→ **What this task involves**
Reproduce verbatim the rows from the line containing "Task: Toggle the select-all items checkbox" through the line containing "Action: coord(118,223)", both included.

──────── Record list

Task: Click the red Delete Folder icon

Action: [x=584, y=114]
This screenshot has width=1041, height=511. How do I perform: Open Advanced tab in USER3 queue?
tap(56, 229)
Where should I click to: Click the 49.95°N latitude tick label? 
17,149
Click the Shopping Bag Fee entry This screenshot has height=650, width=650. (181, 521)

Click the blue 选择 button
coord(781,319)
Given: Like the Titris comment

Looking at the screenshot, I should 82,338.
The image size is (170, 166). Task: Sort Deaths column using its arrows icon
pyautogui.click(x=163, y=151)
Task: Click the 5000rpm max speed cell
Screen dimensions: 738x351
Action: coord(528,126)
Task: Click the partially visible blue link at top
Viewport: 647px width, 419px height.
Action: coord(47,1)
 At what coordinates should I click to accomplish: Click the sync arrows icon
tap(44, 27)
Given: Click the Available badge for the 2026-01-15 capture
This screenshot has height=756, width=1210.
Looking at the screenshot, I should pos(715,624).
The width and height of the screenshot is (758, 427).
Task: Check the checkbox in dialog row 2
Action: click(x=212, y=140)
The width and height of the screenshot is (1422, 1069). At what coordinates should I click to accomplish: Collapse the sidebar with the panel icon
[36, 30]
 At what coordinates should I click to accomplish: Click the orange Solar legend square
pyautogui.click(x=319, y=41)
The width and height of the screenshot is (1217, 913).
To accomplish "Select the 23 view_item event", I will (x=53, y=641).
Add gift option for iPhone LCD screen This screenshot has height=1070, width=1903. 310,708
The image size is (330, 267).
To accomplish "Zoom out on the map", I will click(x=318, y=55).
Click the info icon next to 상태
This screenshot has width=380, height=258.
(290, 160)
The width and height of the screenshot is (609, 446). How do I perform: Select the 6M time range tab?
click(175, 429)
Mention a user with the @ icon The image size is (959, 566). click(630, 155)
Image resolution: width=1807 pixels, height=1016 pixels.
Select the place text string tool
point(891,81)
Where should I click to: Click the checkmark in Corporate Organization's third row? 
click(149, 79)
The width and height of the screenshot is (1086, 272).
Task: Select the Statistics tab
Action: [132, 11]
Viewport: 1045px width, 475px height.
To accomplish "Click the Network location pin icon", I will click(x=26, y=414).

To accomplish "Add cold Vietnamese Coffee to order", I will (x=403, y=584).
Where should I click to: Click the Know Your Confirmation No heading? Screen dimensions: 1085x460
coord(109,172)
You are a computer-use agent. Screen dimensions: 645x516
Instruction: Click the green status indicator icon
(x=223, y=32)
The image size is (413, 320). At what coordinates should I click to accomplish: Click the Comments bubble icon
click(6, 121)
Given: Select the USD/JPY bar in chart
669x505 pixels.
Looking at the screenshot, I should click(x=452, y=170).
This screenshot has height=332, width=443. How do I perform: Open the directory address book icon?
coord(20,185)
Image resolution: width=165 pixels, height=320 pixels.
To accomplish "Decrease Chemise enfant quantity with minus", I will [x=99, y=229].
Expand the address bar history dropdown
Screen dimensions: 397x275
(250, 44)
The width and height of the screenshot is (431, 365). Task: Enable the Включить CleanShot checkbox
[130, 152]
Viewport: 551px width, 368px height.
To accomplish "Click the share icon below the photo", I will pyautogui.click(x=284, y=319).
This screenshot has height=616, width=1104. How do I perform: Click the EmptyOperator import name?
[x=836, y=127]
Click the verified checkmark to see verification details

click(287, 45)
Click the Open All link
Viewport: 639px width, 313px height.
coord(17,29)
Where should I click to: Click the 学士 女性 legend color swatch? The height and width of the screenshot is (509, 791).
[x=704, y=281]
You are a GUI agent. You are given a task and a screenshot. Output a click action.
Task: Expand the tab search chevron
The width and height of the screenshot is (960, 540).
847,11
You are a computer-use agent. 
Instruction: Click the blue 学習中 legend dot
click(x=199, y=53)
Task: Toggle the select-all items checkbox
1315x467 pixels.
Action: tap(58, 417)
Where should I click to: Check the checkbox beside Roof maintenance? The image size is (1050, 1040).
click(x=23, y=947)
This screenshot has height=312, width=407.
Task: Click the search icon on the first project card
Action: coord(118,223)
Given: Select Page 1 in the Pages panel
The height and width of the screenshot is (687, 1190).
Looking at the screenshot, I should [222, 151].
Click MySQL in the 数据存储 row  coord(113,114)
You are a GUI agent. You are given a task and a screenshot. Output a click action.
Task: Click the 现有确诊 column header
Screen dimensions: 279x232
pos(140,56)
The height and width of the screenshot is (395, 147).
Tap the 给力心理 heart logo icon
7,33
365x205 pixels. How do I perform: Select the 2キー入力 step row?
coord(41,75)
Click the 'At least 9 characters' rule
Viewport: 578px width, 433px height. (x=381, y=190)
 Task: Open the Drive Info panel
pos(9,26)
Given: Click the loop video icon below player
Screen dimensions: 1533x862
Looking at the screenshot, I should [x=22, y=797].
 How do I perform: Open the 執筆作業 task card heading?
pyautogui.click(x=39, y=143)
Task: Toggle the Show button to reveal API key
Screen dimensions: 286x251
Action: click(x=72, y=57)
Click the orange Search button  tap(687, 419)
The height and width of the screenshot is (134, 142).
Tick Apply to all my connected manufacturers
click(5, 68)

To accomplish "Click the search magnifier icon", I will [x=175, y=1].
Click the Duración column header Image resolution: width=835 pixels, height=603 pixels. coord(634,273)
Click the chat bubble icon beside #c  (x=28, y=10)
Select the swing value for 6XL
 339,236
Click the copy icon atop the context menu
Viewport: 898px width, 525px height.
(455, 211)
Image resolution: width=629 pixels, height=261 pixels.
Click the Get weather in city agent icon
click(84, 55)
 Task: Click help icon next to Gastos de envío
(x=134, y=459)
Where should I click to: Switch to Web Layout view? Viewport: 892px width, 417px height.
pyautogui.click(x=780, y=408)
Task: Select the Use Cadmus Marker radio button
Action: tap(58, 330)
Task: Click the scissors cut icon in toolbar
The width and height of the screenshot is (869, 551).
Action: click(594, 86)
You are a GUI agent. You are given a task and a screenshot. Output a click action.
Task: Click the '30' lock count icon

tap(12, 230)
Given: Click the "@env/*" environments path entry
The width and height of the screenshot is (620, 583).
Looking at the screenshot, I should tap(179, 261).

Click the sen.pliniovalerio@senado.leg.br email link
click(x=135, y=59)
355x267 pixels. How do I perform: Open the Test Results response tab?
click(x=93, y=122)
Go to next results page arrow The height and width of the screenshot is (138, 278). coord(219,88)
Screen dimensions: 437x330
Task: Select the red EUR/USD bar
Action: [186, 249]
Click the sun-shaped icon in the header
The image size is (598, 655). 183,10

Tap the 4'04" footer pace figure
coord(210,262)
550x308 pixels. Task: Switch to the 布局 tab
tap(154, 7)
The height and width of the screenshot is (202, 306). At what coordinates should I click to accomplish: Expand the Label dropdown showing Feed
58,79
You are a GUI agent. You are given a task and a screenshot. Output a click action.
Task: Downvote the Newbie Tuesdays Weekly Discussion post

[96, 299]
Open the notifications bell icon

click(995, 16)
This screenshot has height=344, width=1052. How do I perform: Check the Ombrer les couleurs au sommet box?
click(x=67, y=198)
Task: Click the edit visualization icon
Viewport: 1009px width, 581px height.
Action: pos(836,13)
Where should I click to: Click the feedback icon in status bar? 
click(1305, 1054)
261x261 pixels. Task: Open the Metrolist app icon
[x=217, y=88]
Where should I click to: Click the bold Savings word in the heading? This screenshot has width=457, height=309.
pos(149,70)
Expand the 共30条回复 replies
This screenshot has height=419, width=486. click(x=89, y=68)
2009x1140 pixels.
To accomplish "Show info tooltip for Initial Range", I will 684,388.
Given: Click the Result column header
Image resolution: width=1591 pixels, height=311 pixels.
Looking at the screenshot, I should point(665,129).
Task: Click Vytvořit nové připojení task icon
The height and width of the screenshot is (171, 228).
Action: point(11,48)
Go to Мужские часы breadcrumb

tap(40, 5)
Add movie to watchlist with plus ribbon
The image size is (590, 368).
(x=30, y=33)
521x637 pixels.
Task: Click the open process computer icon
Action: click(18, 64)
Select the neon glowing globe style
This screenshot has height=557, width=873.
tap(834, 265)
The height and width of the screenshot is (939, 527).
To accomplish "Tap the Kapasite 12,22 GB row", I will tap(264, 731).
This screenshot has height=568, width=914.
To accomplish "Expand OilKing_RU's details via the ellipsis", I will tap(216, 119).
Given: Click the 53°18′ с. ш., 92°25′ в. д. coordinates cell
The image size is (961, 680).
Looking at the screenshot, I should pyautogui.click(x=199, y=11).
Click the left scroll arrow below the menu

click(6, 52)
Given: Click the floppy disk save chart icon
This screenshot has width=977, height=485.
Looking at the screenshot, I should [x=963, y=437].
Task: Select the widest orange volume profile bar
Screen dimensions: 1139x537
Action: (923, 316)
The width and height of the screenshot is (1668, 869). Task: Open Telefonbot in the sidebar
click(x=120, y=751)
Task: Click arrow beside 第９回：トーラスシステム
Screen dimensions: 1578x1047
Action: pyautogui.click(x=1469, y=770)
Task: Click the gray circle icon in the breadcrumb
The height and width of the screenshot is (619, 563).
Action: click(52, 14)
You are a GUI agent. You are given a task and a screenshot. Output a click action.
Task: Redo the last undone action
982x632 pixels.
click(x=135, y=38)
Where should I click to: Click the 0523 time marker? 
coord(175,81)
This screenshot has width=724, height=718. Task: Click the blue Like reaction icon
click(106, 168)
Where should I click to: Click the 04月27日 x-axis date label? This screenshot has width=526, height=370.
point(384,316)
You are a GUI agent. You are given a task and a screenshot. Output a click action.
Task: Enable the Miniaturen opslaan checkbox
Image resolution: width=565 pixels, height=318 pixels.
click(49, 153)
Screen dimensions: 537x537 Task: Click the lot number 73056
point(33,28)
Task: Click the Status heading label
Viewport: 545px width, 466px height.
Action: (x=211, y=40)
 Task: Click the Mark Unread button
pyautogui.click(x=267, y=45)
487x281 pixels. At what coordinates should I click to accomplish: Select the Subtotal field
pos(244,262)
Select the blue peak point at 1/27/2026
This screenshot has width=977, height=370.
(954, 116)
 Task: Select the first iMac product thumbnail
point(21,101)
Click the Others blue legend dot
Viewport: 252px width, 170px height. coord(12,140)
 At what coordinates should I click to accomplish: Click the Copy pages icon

────────────────

→ **Full answer**
Task: Toggle the select-all items checkbox
1315x467 pixels.
Action: tap(58, 417)
Where should I click to: Check the checkbox beside Roof maintenance? The image size is (1050, 1040).
click(x=23, y=947)
This screenshot has height=312, width=407.
Task: Click the search icon on the first project card
Action: coord(118,223)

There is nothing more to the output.